A layered approach based on a combination of checks and balances, along with various key technologies, is the most comprehensive method of preventing so-called watering hole malware attacks.
South African ICT managed cyber security provider and specialist Ukuvuma Security Solutions says watering hole attacks – a targeted attack utilising legitimate Web sites to infect victims with malware – reflect the level of sophistication that now epitomises cyber-threats and cybercrime.
“It’s called a watering hole due to the fact that the attacker has done extensive intelligence gathering and research on the target, and knows that the target frequently visits certain legitimate websites. The attacker compromises the websites and only alters it by hiding malware on the website to infect the target when they visit the compromised websites,” explains Andrew Chester, Security Officer at Ukuvuma Solutions.
“The websites don’t look or act any differently once compromised, the malware is cleverly hidden within the website and invisible to the target, or any other users.”
An attack is performed to infect a device with malware, or malicious software, in order to gain control. “The attacker can control and perform any action on the targets computer including, but not limited to, stealing information/data and/or utilising the computer as a zombie, as part of a larger botnet to perform any action which the attacker wants,” Chester continues.
As a specialist in ICT security, including security solution development and application, Ukuvuma Security points out that these attacks, while not industry specific, are usually perpetrated with the intention to compromise numerous computers at once and quickly, then use these as a botnet for financial gain.
Chester says reasons include corporate/ industrial espionage, black-market financial gain (botnets and the selling of botnets) to front additional attacks or simply to acquire information.
Malware, as the basis of this attack technique, is distributed quickly and simultaneously to achieve the objective. As Chester explains, phishing emails is also one of the most common and effective ways of targeting and infecting victims.
“Phishing emails are intelligently constructed malicious emails which trick a victim to either click on a malicious web link, or open a malicious attachment or file – once this is done, the malware infects the victim’s computer. If a watering hole attack can be seen as a targeted web attack, then a spear-phishing email is a targeted malicious email attack where the victim is specifically identified and targeted, and ‘phished’.”
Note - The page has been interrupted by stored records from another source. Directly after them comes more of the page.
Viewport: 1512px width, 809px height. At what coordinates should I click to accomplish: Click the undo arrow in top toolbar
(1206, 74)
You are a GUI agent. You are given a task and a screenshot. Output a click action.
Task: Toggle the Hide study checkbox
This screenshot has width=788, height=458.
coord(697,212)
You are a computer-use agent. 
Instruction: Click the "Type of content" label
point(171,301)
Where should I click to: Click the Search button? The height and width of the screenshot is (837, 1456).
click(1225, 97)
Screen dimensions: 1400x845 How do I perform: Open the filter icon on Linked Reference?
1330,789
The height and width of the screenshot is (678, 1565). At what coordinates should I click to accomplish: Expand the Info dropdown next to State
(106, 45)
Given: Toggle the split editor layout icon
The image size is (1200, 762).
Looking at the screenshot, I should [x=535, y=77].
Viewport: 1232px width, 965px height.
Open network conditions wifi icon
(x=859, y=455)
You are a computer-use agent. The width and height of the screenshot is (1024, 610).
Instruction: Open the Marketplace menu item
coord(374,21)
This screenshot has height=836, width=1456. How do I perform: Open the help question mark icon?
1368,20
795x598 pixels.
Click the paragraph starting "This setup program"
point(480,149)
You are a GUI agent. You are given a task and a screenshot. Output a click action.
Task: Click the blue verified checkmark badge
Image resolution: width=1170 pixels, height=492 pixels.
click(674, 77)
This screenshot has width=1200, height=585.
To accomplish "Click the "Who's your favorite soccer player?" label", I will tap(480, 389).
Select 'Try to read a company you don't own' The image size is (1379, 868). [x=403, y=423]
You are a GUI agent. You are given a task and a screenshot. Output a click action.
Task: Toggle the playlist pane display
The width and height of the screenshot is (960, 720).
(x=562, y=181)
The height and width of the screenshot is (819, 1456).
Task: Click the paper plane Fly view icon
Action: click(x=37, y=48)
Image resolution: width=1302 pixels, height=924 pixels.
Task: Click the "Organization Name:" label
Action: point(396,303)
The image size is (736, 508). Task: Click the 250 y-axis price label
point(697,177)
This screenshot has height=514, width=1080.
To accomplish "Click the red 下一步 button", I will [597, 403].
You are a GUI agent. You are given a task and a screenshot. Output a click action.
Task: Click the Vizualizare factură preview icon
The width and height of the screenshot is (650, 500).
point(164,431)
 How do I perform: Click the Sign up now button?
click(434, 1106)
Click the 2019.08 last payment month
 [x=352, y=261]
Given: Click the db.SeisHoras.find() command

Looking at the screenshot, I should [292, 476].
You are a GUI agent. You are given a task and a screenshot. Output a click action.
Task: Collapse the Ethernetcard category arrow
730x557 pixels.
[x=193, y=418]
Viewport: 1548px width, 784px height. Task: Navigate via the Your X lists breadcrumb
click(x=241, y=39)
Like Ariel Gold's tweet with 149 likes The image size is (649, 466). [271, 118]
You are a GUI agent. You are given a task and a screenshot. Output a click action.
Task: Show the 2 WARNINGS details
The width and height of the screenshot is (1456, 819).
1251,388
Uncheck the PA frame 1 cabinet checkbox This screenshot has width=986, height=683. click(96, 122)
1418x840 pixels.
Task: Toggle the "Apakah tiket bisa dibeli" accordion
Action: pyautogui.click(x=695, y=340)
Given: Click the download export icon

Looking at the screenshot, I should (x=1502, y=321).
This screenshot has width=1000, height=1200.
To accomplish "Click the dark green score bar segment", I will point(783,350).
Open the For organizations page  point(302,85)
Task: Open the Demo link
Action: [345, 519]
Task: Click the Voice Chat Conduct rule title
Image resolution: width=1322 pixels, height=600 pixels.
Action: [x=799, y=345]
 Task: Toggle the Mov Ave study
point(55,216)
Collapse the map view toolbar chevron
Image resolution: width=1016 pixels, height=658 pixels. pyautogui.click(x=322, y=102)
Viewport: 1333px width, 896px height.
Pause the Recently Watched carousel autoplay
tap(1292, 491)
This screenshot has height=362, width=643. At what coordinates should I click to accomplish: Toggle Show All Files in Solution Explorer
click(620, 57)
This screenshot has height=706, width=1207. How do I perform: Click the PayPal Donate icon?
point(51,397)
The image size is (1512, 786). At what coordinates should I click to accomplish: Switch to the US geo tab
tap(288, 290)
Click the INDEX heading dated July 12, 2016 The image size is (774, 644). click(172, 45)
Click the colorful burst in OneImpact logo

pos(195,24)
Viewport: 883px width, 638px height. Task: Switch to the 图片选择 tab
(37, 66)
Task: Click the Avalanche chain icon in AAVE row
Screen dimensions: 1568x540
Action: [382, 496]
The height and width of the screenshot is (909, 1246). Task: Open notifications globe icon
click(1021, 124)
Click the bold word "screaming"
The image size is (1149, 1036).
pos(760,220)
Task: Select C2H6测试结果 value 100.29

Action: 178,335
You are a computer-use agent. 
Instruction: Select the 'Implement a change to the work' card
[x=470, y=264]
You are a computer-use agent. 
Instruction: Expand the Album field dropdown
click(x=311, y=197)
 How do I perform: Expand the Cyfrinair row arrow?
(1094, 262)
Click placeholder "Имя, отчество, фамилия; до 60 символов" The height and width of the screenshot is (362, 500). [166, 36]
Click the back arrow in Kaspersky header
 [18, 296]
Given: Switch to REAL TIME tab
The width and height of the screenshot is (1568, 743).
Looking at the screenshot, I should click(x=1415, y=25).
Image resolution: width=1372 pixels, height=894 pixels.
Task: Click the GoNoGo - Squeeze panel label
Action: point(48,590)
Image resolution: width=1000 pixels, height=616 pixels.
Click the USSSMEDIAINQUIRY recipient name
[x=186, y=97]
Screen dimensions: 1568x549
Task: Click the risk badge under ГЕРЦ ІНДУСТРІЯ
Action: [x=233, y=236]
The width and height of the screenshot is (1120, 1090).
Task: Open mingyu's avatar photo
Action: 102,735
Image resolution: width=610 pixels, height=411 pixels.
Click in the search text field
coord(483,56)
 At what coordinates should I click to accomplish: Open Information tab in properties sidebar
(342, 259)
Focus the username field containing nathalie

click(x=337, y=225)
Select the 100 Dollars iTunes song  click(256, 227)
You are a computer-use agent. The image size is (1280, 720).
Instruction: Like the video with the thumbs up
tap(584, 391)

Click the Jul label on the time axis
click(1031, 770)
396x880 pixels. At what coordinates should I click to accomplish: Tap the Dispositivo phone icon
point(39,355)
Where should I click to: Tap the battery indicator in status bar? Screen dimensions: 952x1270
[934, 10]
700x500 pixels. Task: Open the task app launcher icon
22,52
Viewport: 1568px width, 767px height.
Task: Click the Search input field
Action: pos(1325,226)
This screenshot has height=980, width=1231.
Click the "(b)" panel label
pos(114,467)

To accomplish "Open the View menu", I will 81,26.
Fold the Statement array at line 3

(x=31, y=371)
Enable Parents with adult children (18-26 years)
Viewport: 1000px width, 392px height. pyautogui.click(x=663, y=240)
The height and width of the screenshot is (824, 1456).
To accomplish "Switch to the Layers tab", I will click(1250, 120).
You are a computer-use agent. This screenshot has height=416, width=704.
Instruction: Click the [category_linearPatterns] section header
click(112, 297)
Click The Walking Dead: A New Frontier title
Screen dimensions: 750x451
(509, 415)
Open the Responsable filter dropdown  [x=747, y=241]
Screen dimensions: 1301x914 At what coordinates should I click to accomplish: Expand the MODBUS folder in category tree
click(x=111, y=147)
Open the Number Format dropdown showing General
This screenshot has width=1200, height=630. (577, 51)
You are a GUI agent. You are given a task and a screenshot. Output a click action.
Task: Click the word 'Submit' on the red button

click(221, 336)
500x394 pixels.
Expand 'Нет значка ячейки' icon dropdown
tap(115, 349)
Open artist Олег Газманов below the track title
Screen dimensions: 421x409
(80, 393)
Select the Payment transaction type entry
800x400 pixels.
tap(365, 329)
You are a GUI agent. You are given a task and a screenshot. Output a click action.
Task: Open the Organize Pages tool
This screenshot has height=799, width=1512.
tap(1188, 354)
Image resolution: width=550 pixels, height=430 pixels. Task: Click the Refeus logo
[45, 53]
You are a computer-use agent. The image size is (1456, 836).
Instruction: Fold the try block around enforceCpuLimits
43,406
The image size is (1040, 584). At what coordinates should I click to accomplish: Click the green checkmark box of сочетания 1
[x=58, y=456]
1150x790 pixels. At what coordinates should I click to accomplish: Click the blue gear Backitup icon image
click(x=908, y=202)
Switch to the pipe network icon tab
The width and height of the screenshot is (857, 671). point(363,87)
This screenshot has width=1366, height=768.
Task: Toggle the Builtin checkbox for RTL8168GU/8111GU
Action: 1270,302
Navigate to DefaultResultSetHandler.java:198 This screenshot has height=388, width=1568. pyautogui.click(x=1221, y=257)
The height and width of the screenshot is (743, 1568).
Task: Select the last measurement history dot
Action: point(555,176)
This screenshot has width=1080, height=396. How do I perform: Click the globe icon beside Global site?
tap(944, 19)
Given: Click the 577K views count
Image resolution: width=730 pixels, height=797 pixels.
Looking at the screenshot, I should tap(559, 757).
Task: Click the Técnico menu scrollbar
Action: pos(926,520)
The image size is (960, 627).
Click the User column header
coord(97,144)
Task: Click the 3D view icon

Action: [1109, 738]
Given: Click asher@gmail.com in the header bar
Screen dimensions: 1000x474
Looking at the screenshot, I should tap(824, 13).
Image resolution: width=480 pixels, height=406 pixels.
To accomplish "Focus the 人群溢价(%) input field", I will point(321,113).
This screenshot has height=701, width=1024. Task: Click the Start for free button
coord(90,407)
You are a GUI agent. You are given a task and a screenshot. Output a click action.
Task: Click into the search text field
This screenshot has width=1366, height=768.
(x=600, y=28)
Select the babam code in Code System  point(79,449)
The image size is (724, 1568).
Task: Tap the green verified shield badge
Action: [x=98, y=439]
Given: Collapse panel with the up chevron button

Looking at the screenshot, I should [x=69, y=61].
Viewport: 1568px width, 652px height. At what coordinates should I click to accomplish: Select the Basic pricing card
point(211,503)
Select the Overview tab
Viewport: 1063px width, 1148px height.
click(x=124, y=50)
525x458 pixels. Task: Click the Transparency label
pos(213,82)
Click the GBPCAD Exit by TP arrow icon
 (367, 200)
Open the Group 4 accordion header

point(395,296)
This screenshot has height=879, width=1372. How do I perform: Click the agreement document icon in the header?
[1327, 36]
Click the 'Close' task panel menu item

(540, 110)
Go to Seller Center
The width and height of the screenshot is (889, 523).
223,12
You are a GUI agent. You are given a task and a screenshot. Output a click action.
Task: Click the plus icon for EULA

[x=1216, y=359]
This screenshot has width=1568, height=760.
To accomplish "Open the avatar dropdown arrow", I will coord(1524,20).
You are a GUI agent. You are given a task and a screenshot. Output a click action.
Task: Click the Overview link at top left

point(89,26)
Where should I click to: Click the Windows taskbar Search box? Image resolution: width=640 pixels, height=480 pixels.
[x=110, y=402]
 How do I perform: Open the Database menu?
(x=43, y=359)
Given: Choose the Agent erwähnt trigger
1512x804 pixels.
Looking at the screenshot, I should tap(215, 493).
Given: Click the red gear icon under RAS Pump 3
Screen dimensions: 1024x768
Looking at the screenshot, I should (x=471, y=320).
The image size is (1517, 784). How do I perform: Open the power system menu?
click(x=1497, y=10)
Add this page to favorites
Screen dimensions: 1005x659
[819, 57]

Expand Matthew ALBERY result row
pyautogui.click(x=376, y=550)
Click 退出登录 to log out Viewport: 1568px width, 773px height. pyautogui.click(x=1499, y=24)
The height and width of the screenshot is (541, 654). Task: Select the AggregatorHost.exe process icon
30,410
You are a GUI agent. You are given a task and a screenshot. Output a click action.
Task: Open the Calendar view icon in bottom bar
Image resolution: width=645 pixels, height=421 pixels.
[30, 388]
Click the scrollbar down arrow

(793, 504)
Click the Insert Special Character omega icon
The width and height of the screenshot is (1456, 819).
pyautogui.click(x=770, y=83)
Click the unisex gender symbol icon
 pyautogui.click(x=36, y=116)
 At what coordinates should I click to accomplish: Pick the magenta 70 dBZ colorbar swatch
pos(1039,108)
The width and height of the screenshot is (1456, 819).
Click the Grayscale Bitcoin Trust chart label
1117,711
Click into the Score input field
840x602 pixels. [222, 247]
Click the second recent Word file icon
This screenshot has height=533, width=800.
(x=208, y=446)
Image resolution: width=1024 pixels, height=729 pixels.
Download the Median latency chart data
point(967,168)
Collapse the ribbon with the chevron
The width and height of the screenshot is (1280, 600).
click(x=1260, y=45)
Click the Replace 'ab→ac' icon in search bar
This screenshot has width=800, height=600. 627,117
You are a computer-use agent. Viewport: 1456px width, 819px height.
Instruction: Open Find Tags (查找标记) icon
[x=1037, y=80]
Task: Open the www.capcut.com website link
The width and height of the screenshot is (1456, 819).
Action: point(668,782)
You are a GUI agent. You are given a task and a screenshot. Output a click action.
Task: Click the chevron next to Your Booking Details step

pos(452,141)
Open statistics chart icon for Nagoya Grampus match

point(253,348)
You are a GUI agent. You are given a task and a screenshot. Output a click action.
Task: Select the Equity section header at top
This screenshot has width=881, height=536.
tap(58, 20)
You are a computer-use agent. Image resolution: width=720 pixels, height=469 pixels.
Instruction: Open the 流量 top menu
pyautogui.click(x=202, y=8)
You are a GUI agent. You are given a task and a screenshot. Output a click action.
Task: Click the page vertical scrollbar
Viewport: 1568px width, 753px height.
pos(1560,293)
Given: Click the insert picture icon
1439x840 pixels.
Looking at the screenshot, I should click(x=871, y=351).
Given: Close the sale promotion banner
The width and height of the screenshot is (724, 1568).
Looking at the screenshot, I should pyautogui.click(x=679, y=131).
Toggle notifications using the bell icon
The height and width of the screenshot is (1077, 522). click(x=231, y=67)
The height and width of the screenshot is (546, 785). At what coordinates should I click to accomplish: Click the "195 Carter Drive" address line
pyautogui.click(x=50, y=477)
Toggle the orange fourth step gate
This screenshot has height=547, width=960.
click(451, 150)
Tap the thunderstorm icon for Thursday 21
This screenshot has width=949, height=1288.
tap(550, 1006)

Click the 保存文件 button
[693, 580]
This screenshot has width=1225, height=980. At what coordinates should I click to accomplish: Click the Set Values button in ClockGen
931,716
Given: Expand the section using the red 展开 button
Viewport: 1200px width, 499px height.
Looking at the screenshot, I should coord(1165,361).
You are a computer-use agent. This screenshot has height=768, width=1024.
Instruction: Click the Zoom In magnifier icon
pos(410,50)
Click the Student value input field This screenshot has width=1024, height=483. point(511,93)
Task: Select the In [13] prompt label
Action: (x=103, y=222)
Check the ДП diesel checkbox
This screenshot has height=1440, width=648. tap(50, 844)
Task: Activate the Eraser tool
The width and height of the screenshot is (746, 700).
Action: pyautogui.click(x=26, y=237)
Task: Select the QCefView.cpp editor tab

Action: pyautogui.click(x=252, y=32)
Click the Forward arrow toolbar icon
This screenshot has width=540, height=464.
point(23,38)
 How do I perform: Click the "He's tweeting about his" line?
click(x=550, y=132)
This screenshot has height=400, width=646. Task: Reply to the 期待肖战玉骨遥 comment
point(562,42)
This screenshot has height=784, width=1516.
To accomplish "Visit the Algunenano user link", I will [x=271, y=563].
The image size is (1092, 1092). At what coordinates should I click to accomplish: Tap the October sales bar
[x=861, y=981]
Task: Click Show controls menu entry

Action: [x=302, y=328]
He adds that an organisation can implement in-line threat detection, controls and prevention, which can consist of software solutions which can intelligently detect if a website has been compromised and prevent the end-user from being compromised by blocking their access to the websites, or watering-holes.
There are several of these solutions available, from in-line web inspection, to anomaly detection and application firewalls, amongst others.
“We utilise technologies such as reputation analysis, anomaly detection, integrity analysis and in-line real-time and out-of-band inspection, application firewalling, cloud-based intelligence and user education (amongst others) to ensure that these common attacks are prevented,” Chester says.
The Company endorses a layered approach and defensive technique, built on user education and a strong awareness foundation, to help businesses keep up with evolving malicious techniques and threats.